Un autre projet consiste à prévenir la formation des métastases en s’attaquant à la périostine, un nouveau biomarqueur associé à l’acquisition de propriétés invasives par les cellules cancéreuses.

Des soirées gastronomiques anti-cancer

La Chaire en prévention et traitement du cancer de l’UQAM a un nouveau partenaire: le restaurant H4C Place Saint-Henri. Ouvert en 2013 par deux architectes et un chef cuisinier dans un ancien bureau de poste restauré, ce restaurant utilise des produits frais et locaux, en intégrant la cuisine végétarienne, végétalienne et sans gluten dans certains de leurs plats. «Les propriétaires ont décidé d’organiser des soirées gastronomiques avec un menu concocté à partir d’aliment anti-cancer. Des initiatives de la sorte démontrent que le travail de terrain de Richard Béliveau a porté fruit!», souligne Borhane Annabi. 

Des donateurs appréciés

Plusieurs donateurs, dont Nautilus Plus, un important partenaire, permettent à la Chaire de mener ses travaux. Borhane Annabi déplore toutefois le fait que les grands organismes subventionnaires ne la soutiennent pas davantage. «On a traditionnellement subventionné davantage les recherches sur les traitements – surtout les mécanismes d’action des médicaments – au détriment de la prévention, mais le discours change peu à peu, note-t-il. Il faut poursuivre nos efforts auprès des gouvernements pour les sensibiliser à l’importance de nos recherches en amont de la maladie, qui ont un impact sur la santé des populations.»

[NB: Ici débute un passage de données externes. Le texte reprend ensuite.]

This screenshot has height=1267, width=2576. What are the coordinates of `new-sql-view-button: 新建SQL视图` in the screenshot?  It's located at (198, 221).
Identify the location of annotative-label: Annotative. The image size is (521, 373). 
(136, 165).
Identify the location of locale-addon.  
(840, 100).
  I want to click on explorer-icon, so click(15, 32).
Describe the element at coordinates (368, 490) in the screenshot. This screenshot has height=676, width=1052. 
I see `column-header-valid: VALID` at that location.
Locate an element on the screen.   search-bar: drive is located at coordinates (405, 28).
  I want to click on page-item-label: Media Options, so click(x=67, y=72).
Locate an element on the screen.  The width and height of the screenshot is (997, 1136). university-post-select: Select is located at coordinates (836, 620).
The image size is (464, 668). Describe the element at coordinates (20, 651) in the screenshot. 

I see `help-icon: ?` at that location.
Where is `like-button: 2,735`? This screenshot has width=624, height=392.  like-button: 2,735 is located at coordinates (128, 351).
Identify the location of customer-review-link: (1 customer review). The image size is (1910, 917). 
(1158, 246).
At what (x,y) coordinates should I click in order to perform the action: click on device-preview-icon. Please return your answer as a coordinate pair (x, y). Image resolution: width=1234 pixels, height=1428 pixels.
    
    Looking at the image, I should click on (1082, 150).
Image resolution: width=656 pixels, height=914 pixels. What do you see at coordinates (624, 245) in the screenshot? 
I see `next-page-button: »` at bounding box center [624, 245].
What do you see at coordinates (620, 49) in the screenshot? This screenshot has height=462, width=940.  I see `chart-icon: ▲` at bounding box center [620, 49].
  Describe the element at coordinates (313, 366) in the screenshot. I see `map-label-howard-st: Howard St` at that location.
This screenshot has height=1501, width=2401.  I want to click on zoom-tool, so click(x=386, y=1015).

Le cancer ne doit plus être perçu comme une fatalité, souligne Sylvie Lamy. «On sait maintenant que les habitudes de vie et l’alimentation sont responsables de plus de 70 % des décès par cancer chaque année. Il faut travailler à changer les mentalités et à promouvoir les aliments sains.»

Appuyer la Chaire

Les dons versés au Fonds Richard Béliveau pour la Chaire en prévention et traitement du cancer permettent d’accélérer la recherche et de soutenir la relève des étudiants-chercheurs dans ce domaine. «Depuis 2004, quelque 80 étudiants de maîtrise, de doctorat et de postdoctorat sont passés par notre laboratoire. Ceux-ci contribuent significativement à l’avancée des recherches et aux efforts afin de conscientiser le public à l’importance de saines habitudes alimentaires», souligne fièrement Borhane Annabi.